#### SET EXERCISE:
Put the stretch of data below, from the line containing "Tap the −0.5°C y-axis label" through the line containing "(x=354, y=329)", into a Markdown table. Use the columns Row and Line, number each row, and leave out blank lines.

--- RECORDS FOR THE EXERCISE ---

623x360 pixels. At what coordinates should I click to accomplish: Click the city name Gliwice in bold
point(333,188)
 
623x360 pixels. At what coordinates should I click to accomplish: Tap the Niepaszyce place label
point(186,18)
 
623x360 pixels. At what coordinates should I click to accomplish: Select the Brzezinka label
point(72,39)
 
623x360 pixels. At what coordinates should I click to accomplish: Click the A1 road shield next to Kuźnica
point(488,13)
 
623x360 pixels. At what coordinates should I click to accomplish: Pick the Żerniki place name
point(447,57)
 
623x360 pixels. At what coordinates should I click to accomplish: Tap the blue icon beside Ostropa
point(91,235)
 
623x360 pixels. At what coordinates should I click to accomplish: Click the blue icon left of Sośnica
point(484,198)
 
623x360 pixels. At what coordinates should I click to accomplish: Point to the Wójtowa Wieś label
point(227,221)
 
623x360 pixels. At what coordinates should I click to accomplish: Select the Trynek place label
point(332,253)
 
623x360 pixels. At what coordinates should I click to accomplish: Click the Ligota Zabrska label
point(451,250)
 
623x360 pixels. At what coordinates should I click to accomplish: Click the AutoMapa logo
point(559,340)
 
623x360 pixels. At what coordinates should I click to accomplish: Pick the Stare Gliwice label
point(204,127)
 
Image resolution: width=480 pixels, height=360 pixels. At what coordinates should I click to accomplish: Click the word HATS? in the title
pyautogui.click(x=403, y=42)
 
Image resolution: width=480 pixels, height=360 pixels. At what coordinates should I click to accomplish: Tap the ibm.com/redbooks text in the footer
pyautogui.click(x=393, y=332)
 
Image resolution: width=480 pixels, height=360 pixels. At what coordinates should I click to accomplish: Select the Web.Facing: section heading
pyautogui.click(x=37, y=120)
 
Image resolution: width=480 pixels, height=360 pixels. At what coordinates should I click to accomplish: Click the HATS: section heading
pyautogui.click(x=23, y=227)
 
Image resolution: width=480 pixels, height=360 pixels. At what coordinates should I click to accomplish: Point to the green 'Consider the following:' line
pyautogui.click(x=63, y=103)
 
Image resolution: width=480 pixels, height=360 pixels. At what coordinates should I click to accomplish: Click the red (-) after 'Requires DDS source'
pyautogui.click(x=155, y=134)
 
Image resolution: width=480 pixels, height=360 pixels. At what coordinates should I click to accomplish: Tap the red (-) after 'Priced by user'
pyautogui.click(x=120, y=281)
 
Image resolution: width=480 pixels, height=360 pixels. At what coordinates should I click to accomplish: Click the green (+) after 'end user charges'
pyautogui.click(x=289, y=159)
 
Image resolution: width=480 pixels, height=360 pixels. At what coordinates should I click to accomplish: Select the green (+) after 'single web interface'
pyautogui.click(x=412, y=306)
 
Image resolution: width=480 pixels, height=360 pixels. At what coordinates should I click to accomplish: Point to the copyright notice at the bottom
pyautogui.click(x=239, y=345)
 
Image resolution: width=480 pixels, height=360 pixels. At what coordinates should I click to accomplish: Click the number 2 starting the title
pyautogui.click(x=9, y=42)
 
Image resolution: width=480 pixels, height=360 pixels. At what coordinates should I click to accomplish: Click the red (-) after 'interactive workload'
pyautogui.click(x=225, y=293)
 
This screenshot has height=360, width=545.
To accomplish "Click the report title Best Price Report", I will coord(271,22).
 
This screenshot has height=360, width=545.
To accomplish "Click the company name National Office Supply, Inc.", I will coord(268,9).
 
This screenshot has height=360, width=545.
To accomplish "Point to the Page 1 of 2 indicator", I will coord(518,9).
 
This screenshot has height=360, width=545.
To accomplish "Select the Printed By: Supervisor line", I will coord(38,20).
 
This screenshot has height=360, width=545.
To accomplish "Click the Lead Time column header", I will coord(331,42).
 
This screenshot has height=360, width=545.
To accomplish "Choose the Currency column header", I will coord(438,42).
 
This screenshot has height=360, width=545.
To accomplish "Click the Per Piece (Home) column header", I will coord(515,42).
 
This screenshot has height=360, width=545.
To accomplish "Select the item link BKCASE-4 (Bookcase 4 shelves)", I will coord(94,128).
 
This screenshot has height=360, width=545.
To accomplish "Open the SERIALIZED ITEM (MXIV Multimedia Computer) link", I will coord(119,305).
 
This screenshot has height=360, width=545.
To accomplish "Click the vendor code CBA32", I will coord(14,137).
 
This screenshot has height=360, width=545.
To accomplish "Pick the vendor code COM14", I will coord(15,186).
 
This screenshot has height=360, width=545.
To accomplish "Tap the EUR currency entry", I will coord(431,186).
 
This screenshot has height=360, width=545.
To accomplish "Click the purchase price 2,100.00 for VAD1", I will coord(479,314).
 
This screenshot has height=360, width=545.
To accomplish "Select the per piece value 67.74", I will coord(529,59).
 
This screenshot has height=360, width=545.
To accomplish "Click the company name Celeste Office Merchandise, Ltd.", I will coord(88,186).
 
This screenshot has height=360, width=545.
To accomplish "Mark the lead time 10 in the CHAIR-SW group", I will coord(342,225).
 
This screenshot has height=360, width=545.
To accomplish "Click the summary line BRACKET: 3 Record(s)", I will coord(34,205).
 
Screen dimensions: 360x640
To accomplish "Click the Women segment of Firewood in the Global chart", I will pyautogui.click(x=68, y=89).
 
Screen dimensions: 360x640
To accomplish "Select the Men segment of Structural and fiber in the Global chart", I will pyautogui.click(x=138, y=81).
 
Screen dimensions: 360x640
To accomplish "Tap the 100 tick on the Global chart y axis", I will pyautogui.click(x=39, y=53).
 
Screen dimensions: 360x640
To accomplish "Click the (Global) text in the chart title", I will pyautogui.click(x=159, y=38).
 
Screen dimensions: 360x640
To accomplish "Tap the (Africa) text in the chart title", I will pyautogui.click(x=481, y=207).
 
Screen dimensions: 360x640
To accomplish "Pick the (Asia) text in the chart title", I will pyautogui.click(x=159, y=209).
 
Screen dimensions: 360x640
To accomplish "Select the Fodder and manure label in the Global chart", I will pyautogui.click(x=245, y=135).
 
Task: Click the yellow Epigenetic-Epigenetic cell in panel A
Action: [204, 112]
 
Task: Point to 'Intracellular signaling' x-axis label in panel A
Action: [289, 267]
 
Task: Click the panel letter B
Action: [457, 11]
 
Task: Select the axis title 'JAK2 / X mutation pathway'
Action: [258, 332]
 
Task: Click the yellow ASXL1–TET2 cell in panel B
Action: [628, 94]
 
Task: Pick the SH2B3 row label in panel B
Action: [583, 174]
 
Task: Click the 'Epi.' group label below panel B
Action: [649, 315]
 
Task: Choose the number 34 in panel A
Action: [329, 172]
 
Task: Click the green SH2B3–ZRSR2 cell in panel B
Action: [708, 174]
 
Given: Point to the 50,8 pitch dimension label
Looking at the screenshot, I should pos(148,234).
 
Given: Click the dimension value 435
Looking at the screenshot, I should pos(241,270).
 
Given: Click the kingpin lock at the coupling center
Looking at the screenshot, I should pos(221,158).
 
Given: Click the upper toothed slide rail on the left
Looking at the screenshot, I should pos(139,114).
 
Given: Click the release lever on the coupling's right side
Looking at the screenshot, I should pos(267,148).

---
--- RECORDS FOR THE EXERCISE ---

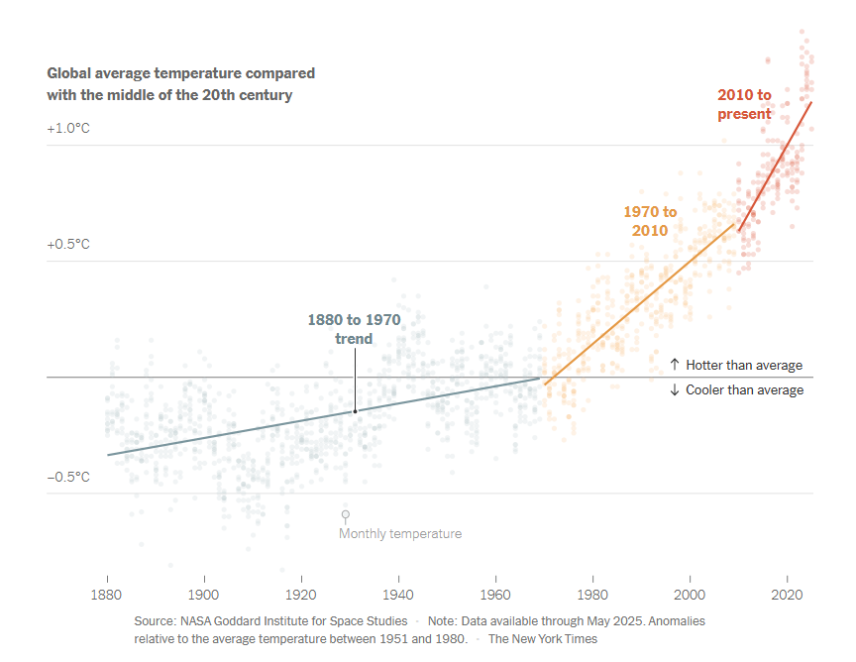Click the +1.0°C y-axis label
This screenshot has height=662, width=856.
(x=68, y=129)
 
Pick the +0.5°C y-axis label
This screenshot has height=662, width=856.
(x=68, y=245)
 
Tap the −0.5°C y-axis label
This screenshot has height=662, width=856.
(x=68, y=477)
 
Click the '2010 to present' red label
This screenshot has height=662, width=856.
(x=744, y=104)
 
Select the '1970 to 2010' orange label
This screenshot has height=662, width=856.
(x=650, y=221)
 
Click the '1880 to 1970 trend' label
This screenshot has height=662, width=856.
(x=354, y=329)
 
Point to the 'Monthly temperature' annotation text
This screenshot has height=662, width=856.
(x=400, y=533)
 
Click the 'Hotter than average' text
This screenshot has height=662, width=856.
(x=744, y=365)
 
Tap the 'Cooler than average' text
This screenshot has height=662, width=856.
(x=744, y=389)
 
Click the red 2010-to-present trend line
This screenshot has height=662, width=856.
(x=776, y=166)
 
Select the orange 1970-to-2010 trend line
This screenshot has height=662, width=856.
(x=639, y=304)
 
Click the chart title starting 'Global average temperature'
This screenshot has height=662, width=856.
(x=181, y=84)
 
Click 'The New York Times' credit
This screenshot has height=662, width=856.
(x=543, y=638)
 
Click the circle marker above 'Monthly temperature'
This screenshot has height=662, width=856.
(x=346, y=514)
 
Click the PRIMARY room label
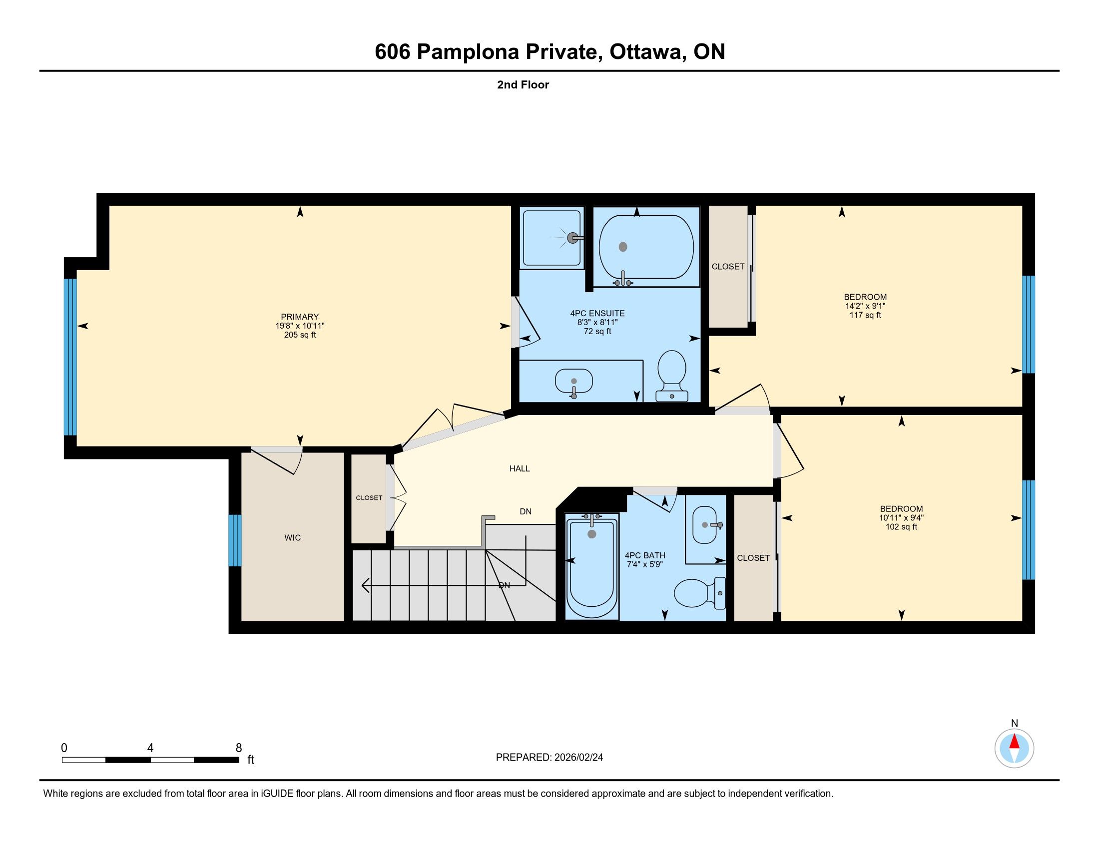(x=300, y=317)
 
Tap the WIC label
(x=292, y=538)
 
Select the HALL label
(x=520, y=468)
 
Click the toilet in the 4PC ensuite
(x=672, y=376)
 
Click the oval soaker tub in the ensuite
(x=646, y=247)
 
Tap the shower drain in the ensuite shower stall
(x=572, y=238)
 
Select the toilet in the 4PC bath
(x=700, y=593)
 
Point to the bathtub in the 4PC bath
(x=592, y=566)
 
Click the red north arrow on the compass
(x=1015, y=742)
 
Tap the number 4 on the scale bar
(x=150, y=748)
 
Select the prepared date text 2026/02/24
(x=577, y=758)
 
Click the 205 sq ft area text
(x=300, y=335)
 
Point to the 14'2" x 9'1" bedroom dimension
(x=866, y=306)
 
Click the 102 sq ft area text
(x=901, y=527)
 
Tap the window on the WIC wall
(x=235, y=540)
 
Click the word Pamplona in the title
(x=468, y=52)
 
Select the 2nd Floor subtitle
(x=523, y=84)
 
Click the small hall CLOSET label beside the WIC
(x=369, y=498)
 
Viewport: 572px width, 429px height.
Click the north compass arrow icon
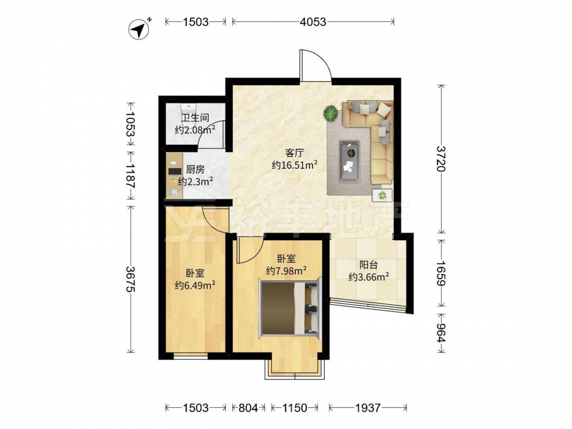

---
--- RECORDS FOR THE EXERCISE ---

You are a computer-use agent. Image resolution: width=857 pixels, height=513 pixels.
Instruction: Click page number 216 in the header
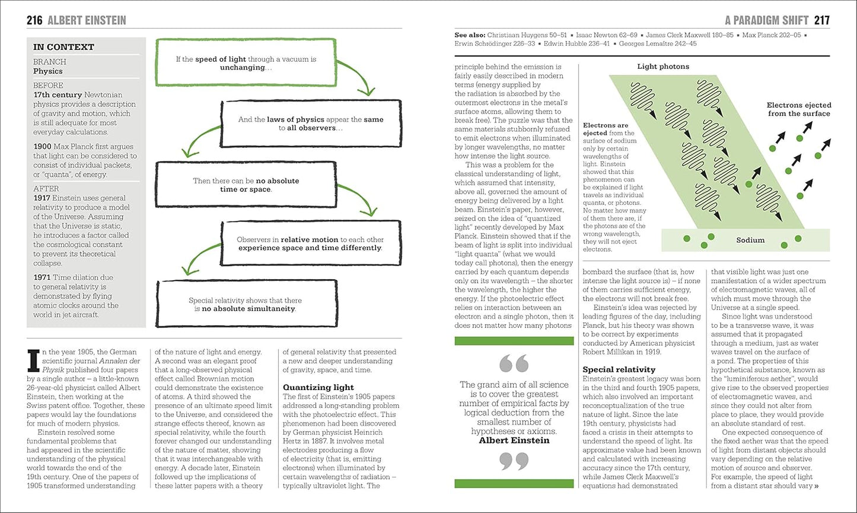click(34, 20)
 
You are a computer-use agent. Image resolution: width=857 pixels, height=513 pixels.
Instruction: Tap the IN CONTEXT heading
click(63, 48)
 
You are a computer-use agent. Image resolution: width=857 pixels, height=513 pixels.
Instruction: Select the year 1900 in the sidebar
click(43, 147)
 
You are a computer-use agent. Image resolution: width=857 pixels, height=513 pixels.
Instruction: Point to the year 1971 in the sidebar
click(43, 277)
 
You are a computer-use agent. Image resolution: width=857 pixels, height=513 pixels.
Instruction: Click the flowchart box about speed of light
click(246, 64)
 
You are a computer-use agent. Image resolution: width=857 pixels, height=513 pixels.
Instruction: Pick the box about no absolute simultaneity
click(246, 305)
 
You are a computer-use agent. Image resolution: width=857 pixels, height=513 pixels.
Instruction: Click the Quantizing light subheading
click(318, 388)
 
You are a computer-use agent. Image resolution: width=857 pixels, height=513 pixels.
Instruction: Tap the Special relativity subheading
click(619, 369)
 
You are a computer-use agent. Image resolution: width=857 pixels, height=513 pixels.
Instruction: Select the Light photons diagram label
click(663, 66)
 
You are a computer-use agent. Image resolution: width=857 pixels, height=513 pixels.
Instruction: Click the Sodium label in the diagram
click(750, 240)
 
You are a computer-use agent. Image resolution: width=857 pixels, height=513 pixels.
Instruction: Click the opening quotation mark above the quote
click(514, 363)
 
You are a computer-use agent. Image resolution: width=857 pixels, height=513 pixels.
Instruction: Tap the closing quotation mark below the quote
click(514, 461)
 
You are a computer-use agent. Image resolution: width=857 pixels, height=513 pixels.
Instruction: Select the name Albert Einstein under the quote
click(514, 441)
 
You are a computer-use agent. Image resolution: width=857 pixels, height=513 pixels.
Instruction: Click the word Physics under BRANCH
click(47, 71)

---

#### OUTPUT BELOW:
| Row | Line |
|---|---|
| 1 | Tap the −0.5°C y-axis label |
| 2 | This screenshot has height=662, width=856. |
| 3 | (x=68, y=477) |
| 4 | Click the '2010 to present' red label |
| 5 | This screenshot has height=662, width=856. |
| 6 | (x=744, y=104) |
| 7 | Select the '1970 to 2010' orange label |
| 8 | This screenshot has height=662, width=856. |
| 9 | (x=650, y=221) |
| 10 | Click the '1880 to 1970 trend' label |
| 11 | This screenshot has height=662, width=856. |
| 12 | (x=354, y=329) |